Dictionary of National Biography, 1885-1900/Clowes, Butler
CLOWES, BUTLER (d. 1782), mezzotint-engraver and printseller, lived in Gutter Lane, Cheapside, where he kept a print-shop, his address appearing on engravings by James Watson and others. He scraped several portraits in mezzotint, usually from the life, some of which he sent to the exhibitions of the Free Society of Artists from 1768 to 1773. Among these portraits, which show some artistic ability, were those of himself, his wife, John Augustus Clowes, John Glas (founder of the Glassite, or Sandemanian, sect), Nathan Potts, Mrs. Luke Sullivan, after Tilly Kettle, and Charles Dibdin as Mungo in the opera of the 'Padlock.' He also engraved in mezzotint, after Philip Dawe, 'The Hen-pecked Husband' and 'The Dying Usurer,' both exhibited in 1768; after John Collet, 'A Rescue, or the Tars Triumphant,' 'Grown Gentlemen taught to dance,' and 'The Female Bruisers,' exhibited in 1771; after Heemskerk, and Stubbs, and a print entitled 'Domestic Employment Starching,' probably after Henry Morland.
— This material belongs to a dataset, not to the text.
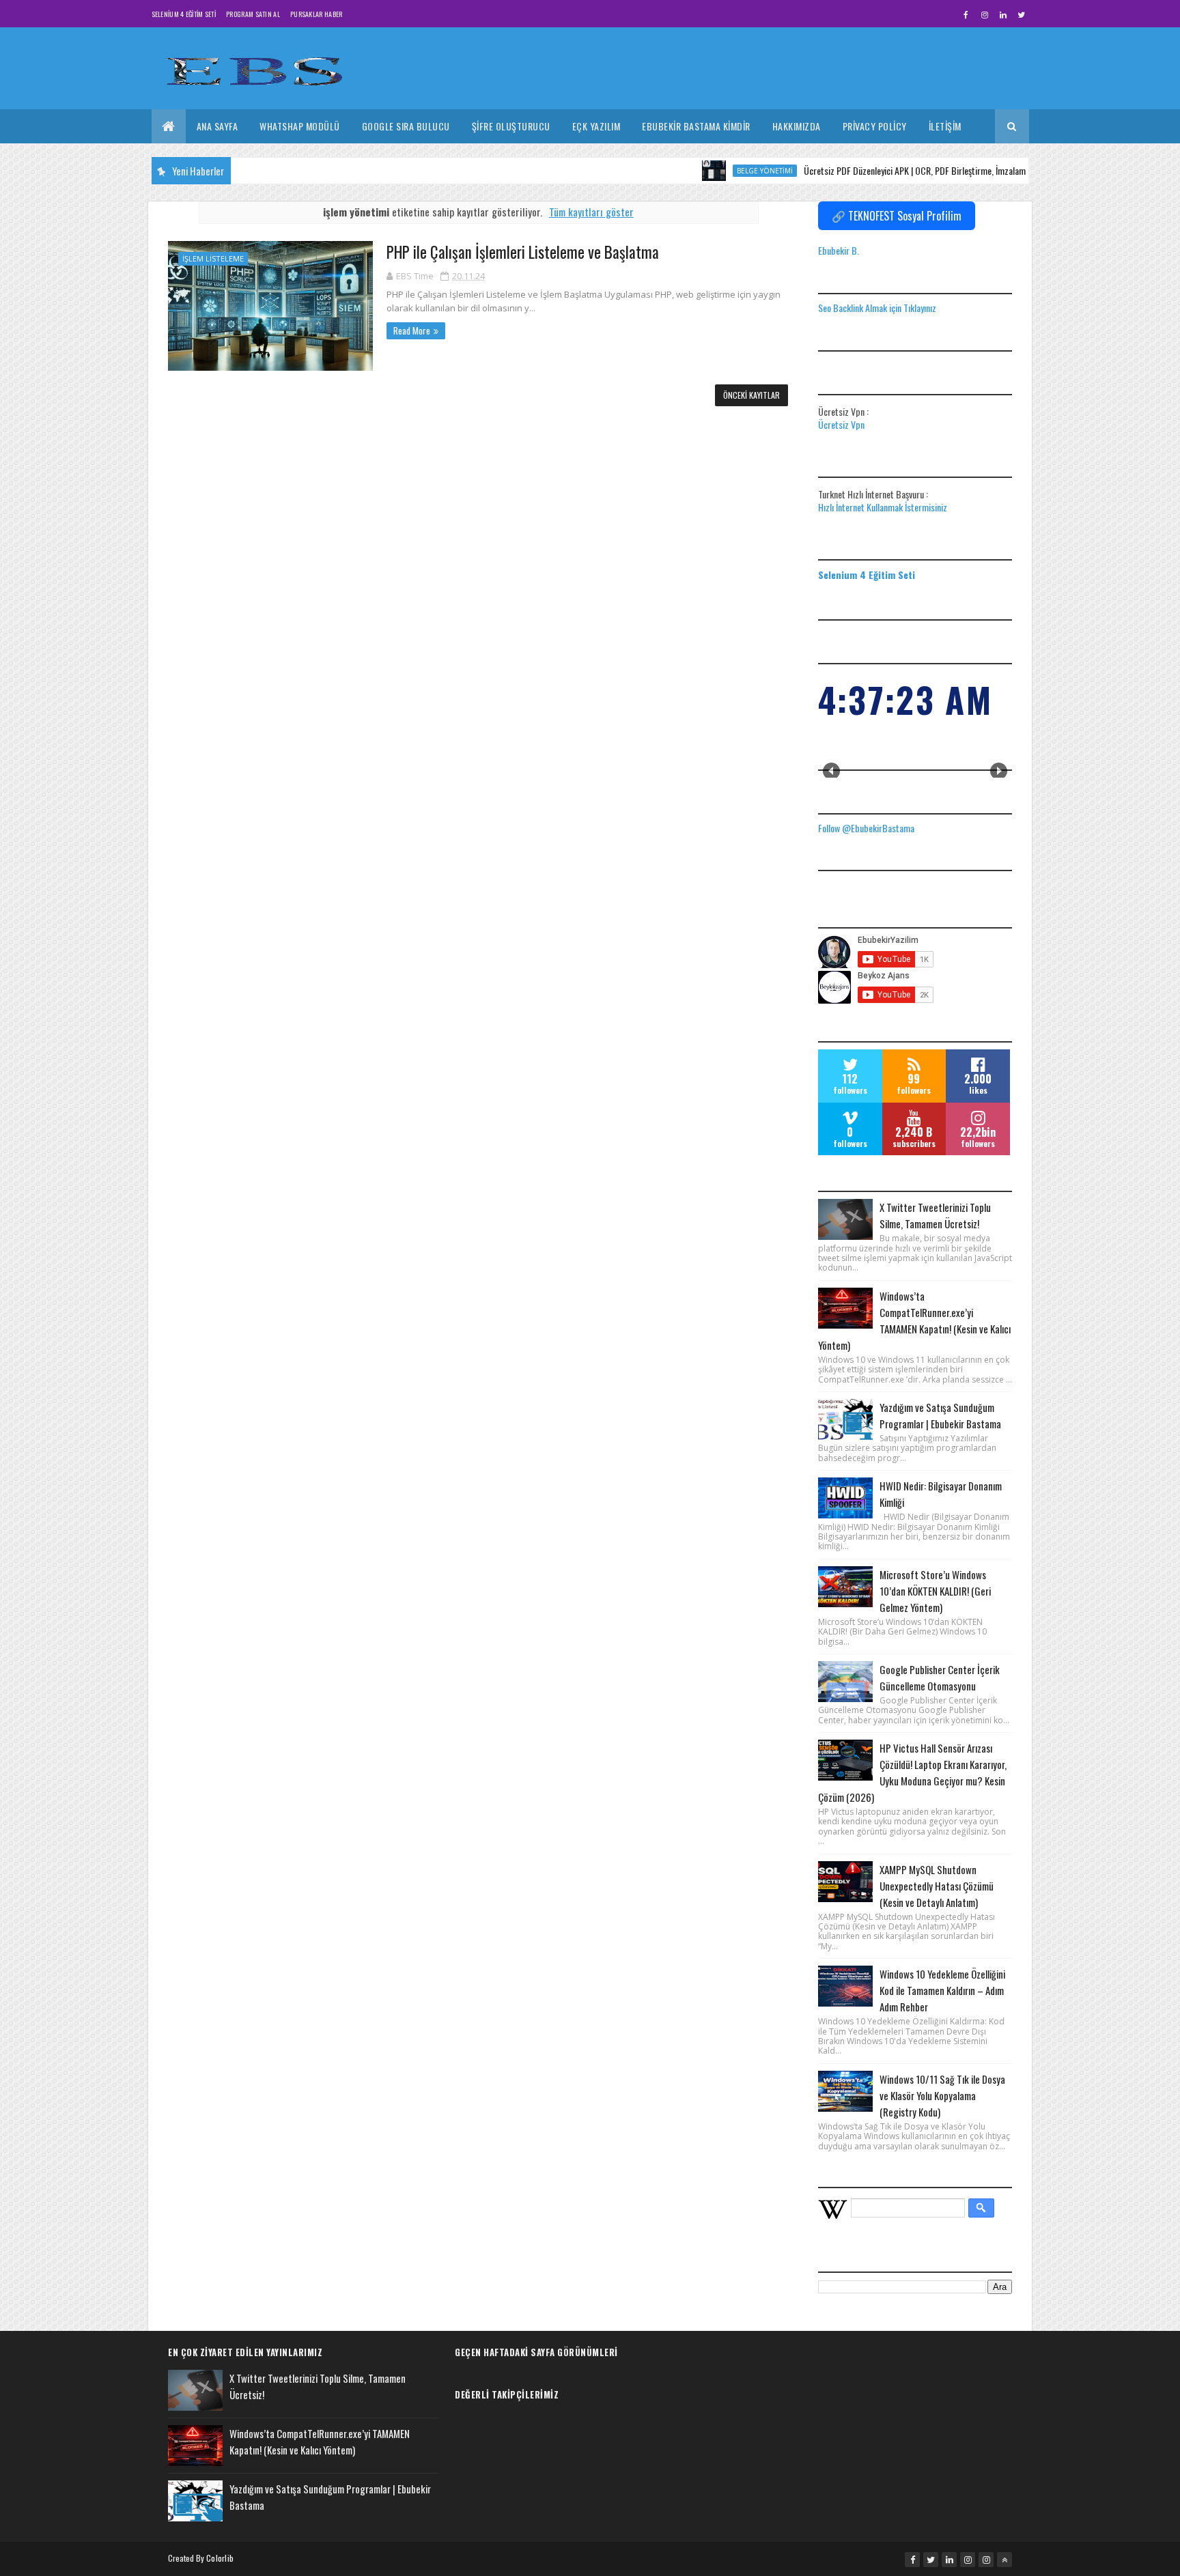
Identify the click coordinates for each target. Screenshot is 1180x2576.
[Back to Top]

He died in 1782. An etched portrait of Clowes, published by S. Harding, Pall Mall, in 1802, shows a man past the prime of life, with a round, jovial, and doubtless rubicund countenance. The general tone of his prints and the character of his associates tend to support the idea that he was of a free and lively disposition. He does not appear to have been a painter himself.
[Redgrave's Dictionary of English Artists; Graves's Dictionary of Artists, 1760-1880; Catalogues of the Free Society of Artists; J. Chaloner Smith's British Mezzotint Portraits; Bromley's Catalogue of British Portraits; Nagler's Künstler-Lexikon; Collectanea Biographica (Anderdon) in the Print Room, British Museum.]